Exercise: Gather from the material every line that contains the string "Close".

=== Begin Enclosure ===

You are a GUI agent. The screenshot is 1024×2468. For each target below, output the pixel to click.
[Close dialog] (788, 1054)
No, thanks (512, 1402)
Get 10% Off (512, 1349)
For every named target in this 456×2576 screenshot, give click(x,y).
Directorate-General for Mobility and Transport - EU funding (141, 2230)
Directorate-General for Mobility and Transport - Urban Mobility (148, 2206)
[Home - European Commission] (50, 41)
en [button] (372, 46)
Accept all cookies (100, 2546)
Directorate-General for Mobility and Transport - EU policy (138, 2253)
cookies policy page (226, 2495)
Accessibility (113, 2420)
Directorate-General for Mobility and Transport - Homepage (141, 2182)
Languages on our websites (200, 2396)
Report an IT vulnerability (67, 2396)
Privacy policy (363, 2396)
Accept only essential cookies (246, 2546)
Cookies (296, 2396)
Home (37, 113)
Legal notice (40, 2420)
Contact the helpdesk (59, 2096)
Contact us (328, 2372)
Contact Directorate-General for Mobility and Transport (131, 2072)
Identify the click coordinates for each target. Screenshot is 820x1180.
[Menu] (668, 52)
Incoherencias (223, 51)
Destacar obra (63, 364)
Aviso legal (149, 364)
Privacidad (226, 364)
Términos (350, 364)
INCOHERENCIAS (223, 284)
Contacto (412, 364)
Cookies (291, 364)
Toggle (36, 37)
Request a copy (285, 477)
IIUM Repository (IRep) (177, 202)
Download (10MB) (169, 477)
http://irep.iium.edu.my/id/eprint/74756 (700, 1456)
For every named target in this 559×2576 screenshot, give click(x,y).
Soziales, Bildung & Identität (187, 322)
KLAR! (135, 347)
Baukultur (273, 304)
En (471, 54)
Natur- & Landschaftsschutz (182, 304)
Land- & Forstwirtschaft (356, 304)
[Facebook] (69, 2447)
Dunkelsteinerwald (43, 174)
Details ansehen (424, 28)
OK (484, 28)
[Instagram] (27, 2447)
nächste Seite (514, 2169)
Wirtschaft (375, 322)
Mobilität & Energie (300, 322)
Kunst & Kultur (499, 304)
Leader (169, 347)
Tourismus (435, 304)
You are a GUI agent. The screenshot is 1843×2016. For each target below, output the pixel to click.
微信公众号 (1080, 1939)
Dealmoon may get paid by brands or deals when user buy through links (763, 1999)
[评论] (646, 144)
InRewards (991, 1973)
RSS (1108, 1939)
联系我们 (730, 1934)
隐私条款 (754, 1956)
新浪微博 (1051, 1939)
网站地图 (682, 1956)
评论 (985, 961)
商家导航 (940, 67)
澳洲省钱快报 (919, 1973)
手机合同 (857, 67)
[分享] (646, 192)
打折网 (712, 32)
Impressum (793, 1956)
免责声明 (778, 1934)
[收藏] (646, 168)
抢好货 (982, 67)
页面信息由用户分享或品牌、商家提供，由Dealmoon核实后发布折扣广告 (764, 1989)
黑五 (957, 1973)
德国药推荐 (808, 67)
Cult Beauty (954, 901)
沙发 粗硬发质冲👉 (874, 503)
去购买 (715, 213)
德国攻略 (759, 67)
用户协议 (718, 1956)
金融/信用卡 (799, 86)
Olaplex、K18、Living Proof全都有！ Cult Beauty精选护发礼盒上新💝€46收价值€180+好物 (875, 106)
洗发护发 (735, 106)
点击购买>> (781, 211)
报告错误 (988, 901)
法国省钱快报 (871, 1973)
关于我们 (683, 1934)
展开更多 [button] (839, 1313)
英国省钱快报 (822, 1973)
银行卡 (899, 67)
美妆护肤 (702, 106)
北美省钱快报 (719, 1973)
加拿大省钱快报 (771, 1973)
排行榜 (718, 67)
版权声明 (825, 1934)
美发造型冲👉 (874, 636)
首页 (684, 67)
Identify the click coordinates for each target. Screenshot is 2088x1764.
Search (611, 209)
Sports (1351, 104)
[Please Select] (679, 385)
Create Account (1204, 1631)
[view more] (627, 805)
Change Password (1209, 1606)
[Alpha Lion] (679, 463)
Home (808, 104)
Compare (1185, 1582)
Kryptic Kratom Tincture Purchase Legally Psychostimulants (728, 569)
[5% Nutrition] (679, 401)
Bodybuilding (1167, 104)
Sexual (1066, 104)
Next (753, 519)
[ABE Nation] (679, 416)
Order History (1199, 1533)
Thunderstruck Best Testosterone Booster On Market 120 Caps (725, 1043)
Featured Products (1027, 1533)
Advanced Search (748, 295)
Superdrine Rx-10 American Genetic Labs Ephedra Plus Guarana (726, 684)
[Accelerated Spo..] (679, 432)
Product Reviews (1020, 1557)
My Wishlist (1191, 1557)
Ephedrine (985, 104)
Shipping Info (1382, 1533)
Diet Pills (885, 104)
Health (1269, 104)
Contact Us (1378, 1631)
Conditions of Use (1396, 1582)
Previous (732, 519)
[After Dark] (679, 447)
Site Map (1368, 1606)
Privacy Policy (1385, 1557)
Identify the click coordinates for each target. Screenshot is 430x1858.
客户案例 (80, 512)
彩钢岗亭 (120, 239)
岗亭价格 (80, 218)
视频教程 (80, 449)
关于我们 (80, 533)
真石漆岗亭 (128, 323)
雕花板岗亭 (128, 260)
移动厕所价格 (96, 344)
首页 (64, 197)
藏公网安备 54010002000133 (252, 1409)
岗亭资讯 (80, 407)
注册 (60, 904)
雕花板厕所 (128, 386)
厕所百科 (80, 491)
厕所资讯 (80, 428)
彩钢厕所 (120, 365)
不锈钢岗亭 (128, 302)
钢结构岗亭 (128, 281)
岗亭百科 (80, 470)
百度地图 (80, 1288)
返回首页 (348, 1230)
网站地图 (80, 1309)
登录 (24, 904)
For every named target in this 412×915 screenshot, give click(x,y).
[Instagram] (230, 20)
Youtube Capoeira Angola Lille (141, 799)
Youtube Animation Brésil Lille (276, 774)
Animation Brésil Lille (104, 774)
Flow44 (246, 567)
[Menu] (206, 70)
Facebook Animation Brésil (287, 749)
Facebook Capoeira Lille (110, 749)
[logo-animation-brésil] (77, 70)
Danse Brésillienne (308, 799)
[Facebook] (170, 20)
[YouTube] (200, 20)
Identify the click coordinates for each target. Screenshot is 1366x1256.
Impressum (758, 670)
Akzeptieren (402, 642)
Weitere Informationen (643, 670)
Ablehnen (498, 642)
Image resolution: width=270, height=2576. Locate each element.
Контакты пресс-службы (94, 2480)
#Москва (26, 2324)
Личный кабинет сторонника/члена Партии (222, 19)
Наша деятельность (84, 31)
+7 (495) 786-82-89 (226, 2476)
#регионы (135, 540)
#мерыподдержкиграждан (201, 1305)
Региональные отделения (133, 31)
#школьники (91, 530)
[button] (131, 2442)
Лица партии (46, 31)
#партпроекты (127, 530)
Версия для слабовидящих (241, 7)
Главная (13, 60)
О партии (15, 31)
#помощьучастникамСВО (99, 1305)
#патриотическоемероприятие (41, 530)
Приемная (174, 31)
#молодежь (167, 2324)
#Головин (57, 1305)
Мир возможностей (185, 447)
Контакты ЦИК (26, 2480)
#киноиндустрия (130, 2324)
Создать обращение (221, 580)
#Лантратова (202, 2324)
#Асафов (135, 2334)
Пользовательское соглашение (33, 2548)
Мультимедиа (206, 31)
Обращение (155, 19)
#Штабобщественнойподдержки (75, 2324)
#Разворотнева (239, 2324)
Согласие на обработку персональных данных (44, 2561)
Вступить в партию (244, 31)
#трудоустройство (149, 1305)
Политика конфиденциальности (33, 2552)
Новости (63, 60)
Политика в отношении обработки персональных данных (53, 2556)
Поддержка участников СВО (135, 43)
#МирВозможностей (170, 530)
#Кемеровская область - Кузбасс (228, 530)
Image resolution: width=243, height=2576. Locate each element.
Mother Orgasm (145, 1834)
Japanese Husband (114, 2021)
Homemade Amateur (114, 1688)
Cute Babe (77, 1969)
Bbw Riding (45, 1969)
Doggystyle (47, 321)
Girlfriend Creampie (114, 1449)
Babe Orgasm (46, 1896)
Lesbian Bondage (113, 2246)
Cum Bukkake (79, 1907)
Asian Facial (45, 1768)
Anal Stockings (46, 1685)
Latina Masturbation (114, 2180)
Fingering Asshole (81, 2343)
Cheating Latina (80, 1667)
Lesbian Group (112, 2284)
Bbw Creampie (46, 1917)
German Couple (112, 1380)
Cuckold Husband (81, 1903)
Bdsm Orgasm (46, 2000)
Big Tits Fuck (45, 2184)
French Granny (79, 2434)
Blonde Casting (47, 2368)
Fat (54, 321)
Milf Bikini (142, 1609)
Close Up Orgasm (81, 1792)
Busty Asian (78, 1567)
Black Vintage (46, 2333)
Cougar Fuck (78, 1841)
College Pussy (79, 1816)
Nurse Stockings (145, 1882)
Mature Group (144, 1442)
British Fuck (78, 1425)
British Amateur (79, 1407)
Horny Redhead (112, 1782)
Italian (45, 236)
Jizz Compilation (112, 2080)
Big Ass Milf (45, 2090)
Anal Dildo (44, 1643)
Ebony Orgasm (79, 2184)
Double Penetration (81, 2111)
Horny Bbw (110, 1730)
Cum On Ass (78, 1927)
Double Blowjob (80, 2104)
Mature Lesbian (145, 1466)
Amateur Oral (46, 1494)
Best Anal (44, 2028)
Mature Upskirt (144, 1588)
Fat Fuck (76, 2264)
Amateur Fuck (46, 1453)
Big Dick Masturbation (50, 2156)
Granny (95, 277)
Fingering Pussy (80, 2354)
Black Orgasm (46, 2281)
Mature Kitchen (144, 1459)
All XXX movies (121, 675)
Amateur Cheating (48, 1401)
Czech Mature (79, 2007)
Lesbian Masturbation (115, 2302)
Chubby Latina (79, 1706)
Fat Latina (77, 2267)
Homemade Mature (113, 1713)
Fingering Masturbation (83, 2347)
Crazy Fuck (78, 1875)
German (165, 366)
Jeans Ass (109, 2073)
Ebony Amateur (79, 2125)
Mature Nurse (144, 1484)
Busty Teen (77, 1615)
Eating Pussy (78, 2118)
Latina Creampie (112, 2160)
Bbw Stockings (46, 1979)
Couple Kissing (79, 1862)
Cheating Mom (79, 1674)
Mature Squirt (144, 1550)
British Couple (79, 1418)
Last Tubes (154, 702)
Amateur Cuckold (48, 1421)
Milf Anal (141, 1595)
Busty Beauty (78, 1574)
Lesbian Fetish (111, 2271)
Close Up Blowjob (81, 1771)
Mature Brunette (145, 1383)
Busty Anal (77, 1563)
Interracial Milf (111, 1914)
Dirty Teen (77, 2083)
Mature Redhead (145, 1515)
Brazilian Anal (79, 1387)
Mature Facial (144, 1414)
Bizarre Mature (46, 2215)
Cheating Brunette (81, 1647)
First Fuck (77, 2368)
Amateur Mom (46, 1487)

=== End Enclosure ===

Output for this exercise:
[Close dialog] (788, 1054)
Close Up Orgasm (81, 1792)
Close Up Blowjob (81, 1771)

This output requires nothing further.